Oaxaca
Arrived home on Good Friday from my Scottish photo shoot in time get some laundry done and then re-packed for a 10 day trip to Oaxaca in central Mexico.
I'm still moving very slowly; we hiked up hill and down dale for most of the Scottish location days carrying a tripod and 7 or 8 kilos of equipment as well as a large Pentax medium format camera and at 71 I'm not as spry as I'd like to be. We have lots of time in Oaxaca and are staying at one hotel for the whole time so hope to slow things down a little and move to a more relaxed and unstructured daily itinerary.
We visited Oaxaca on our first trip to Mexico about 15 years ago. A significant percentage of my impressions of Mexico were formed from having read "Under the Volcano" by Malcolm Lowery and while the book was not set in Oaxaca it, like Quauhnahuac the setting of the book, was an old colonial town in the central mountains and which shared much of the cultural context of the book.
I found the book troubling when I read it and it weighed heavily on me. I was frankly a little nervous when we first decided to travel to Oaxaca however, it seemed important to go to the source of the darkness to try and understand it rather than travel to a beach resort which could be located anywhere in the world and which would only be co-incidentally Mexican.

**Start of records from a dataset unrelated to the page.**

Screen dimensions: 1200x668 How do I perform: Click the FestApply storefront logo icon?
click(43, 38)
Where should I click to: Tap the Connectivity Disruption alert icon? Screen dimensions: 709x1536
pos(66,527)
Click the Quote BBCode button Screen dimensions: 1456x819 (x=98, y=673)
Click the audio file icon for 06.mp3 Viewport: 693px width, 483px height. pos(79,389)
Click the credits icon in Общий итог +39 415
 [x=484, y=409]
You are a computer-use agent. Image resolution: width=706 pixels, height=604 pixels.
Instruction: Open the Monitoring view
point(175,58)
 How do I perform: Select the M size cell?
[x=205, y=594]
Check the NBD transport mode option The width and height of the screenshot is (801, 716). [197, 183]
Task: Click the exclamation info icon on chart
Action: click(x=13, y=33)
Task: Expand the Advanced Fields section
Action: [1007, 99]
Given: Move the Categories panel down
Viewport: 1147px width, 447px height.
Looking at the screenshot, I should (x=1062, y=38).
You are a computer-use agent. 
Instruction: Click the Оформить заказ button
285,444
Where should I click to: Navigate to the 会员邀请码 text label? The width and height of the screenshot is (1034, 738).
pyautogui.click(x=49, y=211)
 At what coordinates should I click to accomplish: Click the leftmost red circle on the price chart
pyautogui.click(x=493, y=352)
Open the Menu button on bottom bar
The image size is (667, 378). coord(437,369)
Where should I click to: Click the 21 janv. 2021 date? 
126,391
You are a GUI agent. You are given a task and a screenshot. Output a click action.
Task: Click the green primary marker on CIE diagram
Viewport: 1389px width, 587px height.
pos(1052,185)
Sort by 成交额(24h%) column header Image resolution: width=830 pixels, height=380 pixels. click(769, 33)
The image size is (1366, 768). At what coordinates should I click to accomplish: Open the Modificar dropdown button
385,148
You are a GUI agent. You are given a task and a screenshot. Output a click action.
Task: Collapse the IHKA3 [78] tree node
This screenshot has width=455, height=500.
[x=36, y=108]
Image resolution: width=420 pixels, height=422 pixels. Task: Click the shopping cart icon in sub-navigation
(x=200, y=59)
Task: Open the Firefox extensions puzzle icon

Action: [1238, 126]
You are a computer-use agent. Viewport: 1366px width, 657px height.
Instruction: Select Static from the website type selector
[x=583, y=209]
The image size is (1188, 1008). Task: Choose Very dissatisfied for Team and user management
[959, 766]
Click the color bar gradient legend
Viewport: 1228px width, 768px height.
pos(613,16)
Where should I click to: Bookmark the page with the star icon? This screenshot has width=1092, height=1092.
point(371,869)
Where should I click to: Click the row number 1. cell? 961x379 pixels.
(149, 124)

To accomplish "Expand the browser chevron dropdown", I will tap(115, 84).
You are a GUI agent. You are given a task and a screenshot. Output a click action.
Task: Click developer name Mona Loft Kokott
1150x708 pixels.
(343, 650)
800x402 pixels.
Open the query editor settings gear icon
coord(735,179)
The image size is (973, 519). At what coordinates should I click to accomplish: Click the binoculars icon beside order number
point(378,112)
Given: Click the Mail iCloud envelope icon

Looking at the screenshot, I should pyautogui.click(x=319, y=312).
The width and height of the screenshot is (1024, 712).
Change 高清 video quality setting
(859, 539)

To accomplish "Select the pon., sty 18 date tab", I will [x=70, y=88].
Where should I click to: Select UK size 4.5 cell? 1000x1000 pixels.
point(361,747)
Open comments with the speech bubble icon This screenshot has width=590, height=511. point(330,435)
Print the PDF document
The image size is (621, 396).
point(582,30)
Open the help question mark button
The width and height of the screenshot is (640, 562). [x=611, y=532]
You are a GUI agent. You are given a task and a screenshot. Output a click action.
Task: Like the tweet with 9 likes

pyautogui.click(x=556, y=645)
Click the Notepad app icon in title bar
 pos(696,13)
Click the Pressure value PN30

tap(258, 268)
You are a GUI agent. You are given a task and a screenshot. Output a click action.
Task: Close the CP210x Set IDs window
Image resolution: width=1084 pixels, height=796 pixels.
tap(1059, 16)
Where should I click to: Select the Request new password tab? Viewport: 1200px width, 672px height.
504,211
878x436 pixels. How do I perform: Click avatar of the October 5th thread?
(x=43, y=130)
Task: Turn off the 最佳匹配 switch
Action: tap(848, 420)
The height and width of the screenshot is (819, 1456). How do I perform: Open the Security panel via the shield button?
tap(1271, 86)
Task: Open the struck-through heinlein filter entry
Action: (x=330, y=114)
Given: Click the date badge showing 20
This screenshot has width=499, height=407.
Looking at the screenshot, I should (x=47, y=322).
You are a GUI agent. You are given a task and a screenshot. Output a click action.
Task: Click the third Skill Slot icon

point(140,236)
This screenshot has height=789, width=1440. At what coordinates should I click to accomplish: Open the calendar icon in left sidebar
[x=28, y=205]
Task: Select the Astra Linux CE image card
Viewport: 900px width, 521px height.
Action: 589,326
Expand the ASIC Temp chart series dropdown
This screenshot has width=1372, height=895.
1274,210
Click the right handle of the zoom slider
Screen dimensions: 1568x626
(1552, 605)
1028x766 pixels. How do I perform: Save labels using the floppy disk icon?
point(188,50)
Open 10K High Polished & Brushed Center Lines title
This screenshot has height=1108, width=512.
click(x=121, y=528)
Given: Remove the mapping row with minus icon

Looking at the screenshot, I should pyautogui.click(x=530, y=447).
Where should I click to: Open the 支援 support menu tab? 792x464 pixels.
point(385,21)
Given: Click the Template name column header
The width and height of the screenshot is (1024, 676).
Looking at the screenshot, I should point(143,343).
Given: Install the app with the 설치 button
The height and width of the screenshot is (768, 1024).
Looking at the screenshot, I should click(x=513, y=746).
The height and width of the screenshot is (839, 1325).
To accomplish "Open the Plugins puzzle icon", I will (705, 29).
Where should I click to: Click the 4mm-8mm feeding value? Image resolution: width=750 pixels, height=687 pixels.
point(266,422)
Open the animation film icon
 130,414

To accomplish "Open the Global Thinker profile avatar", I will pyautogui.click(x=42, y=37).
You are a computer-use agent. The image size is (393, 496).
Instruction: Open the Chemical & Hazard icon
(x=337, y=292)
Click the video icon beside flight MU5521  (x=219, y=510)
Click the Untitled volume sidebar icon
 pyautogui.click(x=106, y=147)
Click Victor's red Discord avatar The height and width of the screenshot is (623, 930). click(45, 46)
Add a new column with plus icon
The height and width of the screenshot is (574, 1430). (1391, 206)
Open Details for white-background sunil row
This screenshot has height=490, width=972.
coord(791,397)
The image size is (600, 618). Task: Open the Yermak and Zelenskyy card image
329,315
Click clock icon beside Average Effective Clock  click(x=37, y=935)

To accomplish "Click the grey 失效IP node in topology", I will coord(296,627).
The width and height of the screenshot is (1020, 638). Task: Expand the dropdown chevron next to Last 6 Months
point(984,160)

We were immediately charmed by the city and found it bright, interesting and not at all pervaded with the kind of dark colonial and indigenous overtones that I had expected. Virginia keeps reminding me that the world is not constructed like the sub-text of a novel, but as graduate in English Lit, my inclinations were formed at a very early date!
Since that first trip we have returned to Mexico on many occasions, often to Mexico City which we love, as well as to the mountainous, central, colonial cities of the country which continue to attract us. On one occasion we decided to try an oceanside trip, to Porta Villarta, but it was not a success, too humid and full of tourists and so we have continued to travel to the parts of the country, like Oaxaca and Chiapas, that we really enjoy.
This is our first return to Oaxaca after many years and we are very much looking forward to it.